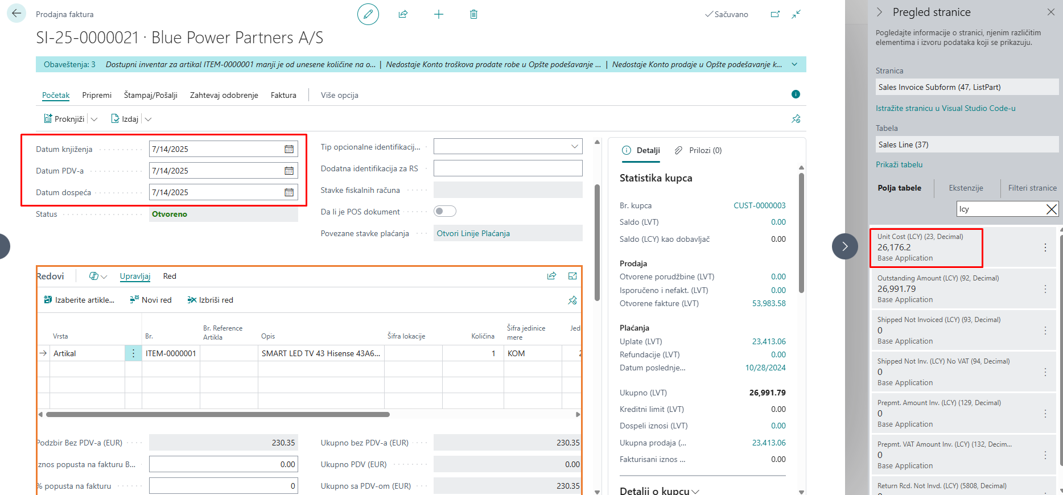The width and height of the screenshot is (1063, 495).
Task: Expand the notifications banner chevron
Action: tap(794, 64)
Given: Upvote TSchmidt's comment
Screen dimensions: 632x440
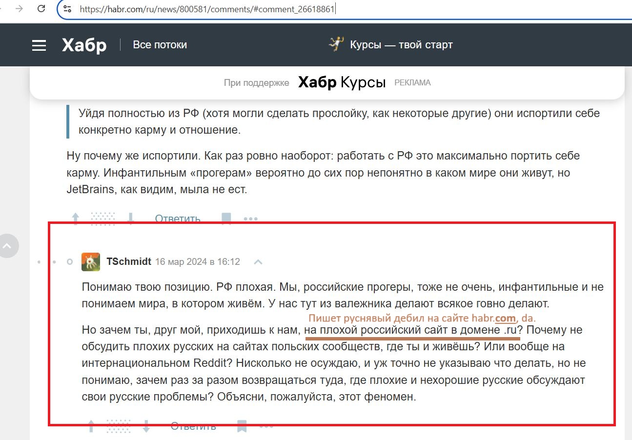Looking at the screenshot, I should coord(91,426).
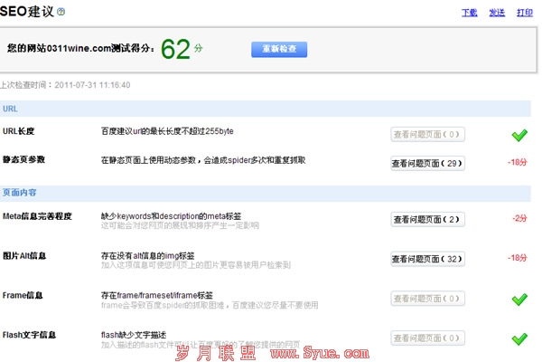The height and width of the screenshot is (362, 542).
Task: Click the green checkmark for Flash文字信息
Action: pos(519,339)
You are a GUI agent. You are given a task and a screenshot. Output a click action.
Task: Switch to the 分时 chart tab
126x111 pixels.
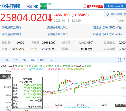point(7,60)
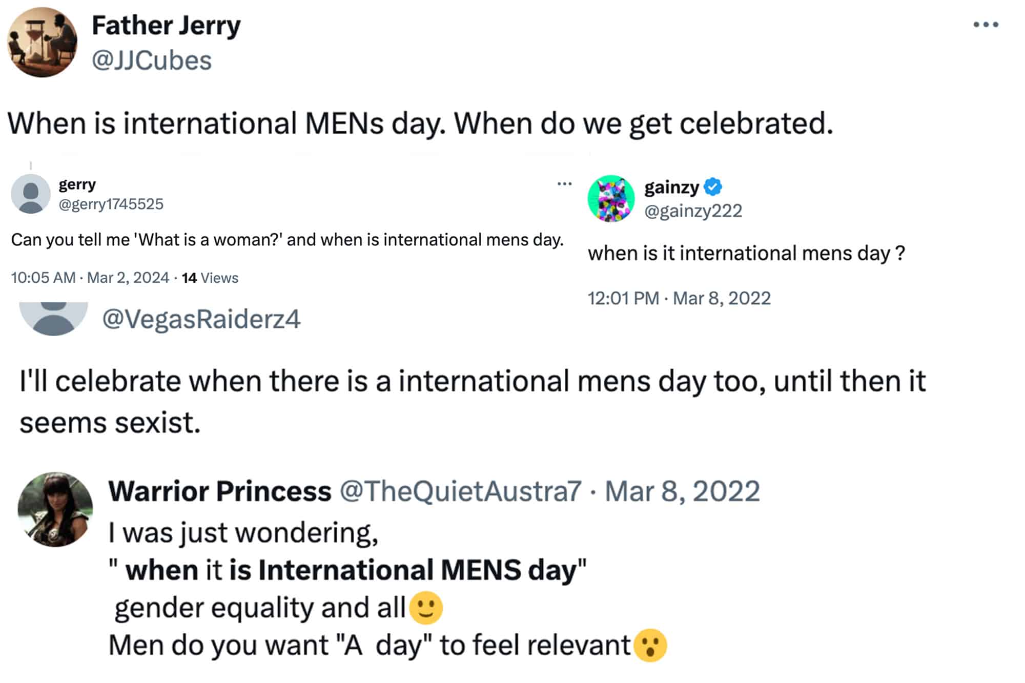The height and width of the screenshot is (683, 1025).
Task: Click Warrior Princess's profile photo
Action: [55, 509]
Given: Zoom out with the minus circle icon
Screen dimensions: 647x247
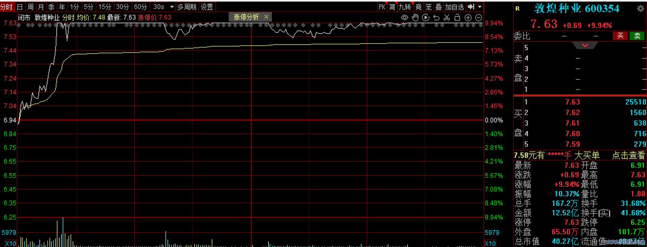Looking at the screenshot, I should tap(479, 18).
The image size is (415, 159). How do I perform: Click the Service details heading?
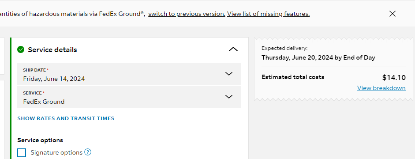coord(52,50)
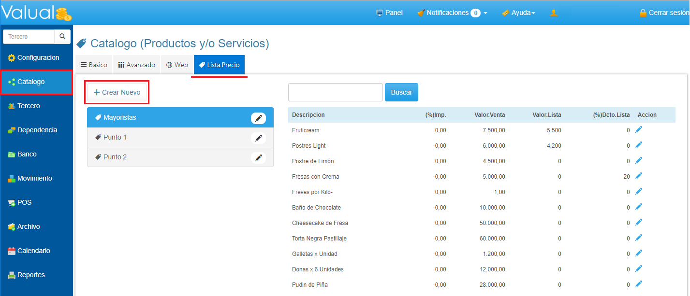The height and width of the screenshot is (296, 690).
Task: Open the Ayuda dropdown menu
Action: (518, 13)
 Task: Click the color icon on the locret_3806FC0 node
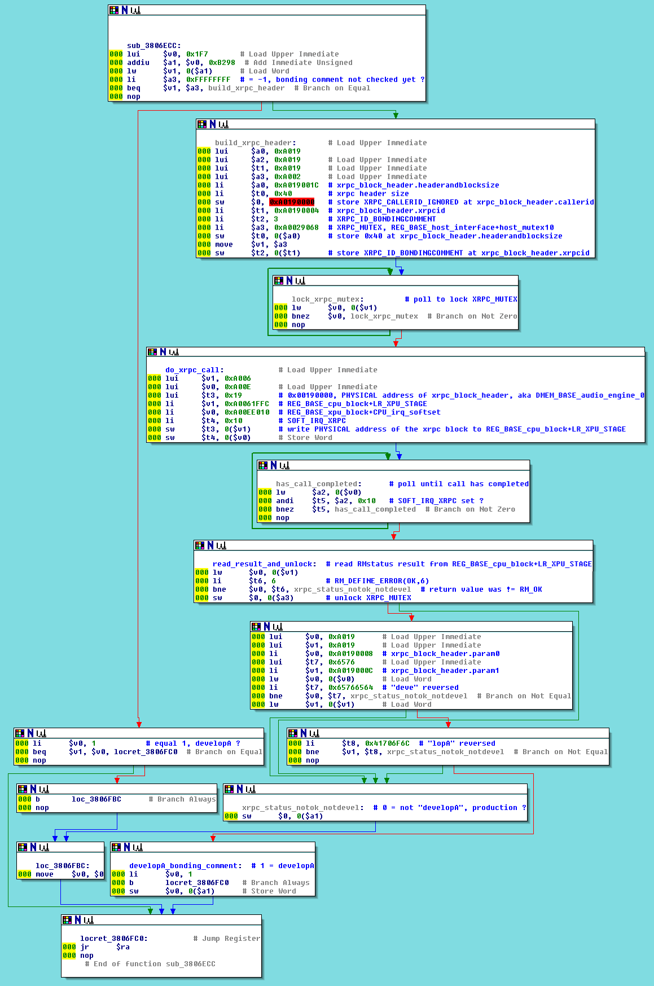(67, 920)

= = = =

- SHORT PROBLEM
Copy all of the lines above word for word, but leave out the pictures.

- EXERCISE RESULT
The width and height of the screenshot is (1063, 495).
Task: Expand the notifications banner chevron
Action: tap(794, 64)
Given: Upvote TSchmidt's comment
Screen dimensions: 632x440
Looking at the screenshot, I should coord(91,426).
The height and width of the screenshot is (362, 542).
Task: Click the green checkmark for Flash文字信息
Action: pos(519,339)
You are a GUI agent. You are given a task and a screenshot. Output a click action.
Task: Switch to the 分时 chart tab
126x111 pixels.
point(7,60)
The height and width of the screenshot is (683, 1025).
Task: Click Warrior Princess's profile photo
Action: [55, 509]
Given: Zoom out with the minus circle icon
Screen dimensions: 647x247
Looking at the screenshot, I should tap(479, 18).
The image size is (415, 159). How do I perform: Click the Service details heading?
coord(52,50)
The height and width of the screenshot is (296, 690).
Task: Open the Ayuda dropdown menu
Action: (518, 13)
 Task: Click the color icon on the locret_3806FC0 node
(67, 920)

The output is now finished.